Things to do:
1) Reproduce the political blog excerpt word for word, starting at "Think Tank Effectiveness" and stopping after "on climate change.".
2) Write the next part of the political blog excerpt, picking up after its last sentence.

Text passage:

My apologies for the gap; unfortunately it was unavoidable.

So here's my comment on Russert: while I didn't think that he was always fair to his interviewees, and had a closer relationship to the research boys at the RNC than I would have liked, he was still a powerful interviewer and had an equally powerful effect on the entire Washington power structure. He was taken too early, made some damned good TV, and will be missed.

Monday, June 09, 2008

Go Franken!

He's the Democratic Nominee in Minnesota!

Coleman's taking shots at Franken's past writings, but you know what? He's a comedian. He's a pretty damned good one. And these days, aren't comedians the ones we're turning to to tell us what's really going on?

(Jesters, kings and all that.)

In any case, anything's better than another warmed over oilman (R) like Coleman in the Senate. Here's hoping Wellstone's old coalition agrees.

Comedy

Looking for some laffs?

Mark Penn is blaming fundraisers for the Clinton loss. The message was "fine", supposedly, though I'd argue that advocating something as unwieldy as "ready to be president on Day One" already shows you have some problems. Instead, he argued that Clinton simply didn't raise as much money as Obama:

While everyone loves to talk about the message, campaigns are equally about money and organization. Having raised more than $100 million in 2007, the Clinton campaign found itself without adequate money at the beginning of 2008, and without organizations in a lot of states as a result. Given her successes in high-turnout primary elections and defeats in low-turnout caucuses, that simple fact may just have had a lot more to do with who won than anyone imagines.
No mention was made of the campaign's various problems and conflicts, though I guess that makes sense considering the major conflict was "when are we going to kick Mark Penn to the curb?"

What really made me laugh about this little op-ed, though, is that he managed to blame the one thing he wasn't really responsible for. Bad messaging? Well, that's polling. Ignoring caucuses? That's strategic planning. Strife within the organization? That's management. All those things were his job in one way or another.

But fundraising? That's somebody else's job. So, according to Penn, it's the problem.

"LOL".

Saturday, June 07, 2008

It Was a Good Speech

Clinton may not be preznit this year, but I wouldn't be surprised if she's got Senate Majority Leader coming. Maybe not in 2008, but 2010 sounds like a good bet.

(Reid wouldn't like it. Unfortunately, Reid ain't been the most effective guy as of late.)

Think Tank Effectiveness

I hadn't read Tim Lambert's blog for a while, and I really should. It's always a good read, especially if you get a hankerin' for a good old fashioned rhetorical beatdown, especially on climate change.

Given information:
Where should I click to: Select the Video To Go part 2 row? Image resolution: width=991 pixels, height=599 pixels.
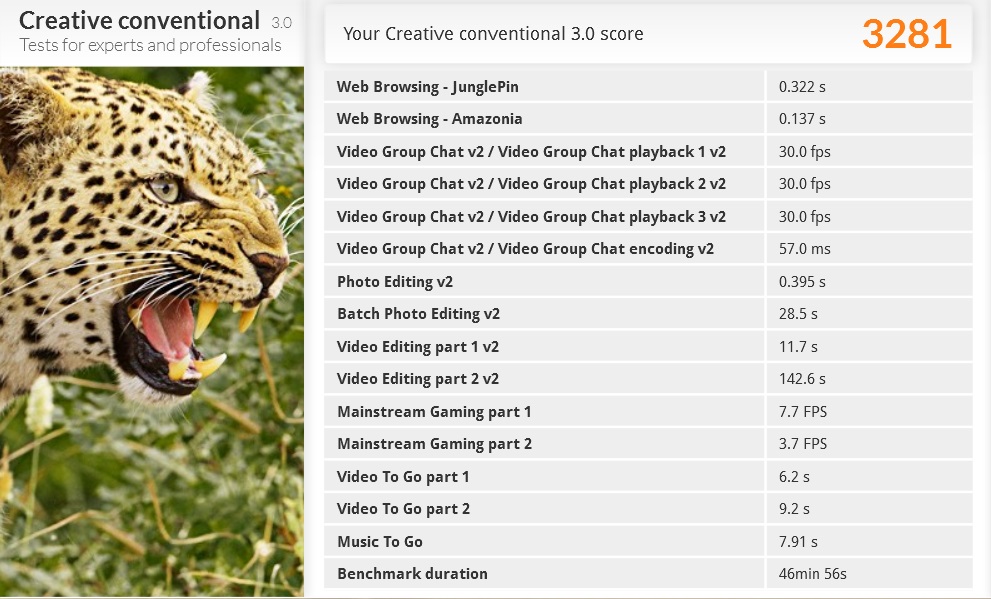403,509
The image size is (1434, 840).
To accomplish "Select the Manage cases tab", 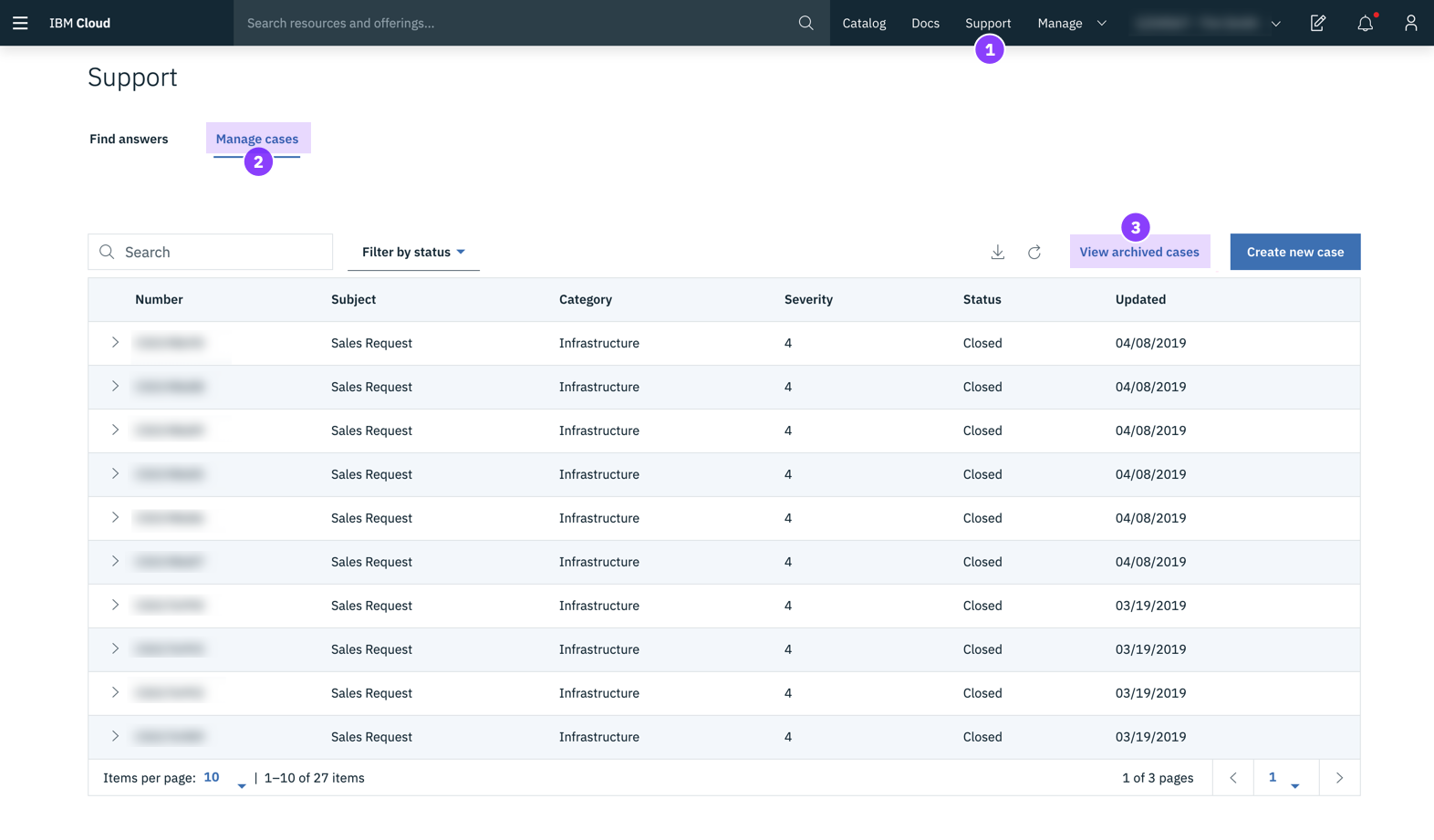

Answers to each task:
1)
Think Tank Effectiveness

I hadn't read Tim Lambert's blog for a while, and I really should. It's always a good read, especially if you get a hankerin' for a good old fashioned rhetorical beatdown, especially on climate change.

2)
But one particular piece really grabbed me. It's on global warming deniers and conservative think tanks. Here, check it out:


Matt Nisbet reports:

A new study by a team of political scientists and sociologists at the journal Environmental Politics concludes that 9 out of 10 books published since 1972 that have disputed the seriousness of environmental problems and mainstream science can be linked to a conservative think tank (CTT). Following on earlier work by co-author Riley Dunlap and colleagues, the study examines the ability of conservative think tanks to use the media and other communication strategies to successfully challenge mainstream expert agreement on environmental problems.

(Clarification: A couple of readers thought Nisbet was saying that one particular CTT was linked to 90% of the books. Nisbet means that 90% of books can be linked to CTTs.)

It wasn't the finding itself that really interested me per se, but what it implied.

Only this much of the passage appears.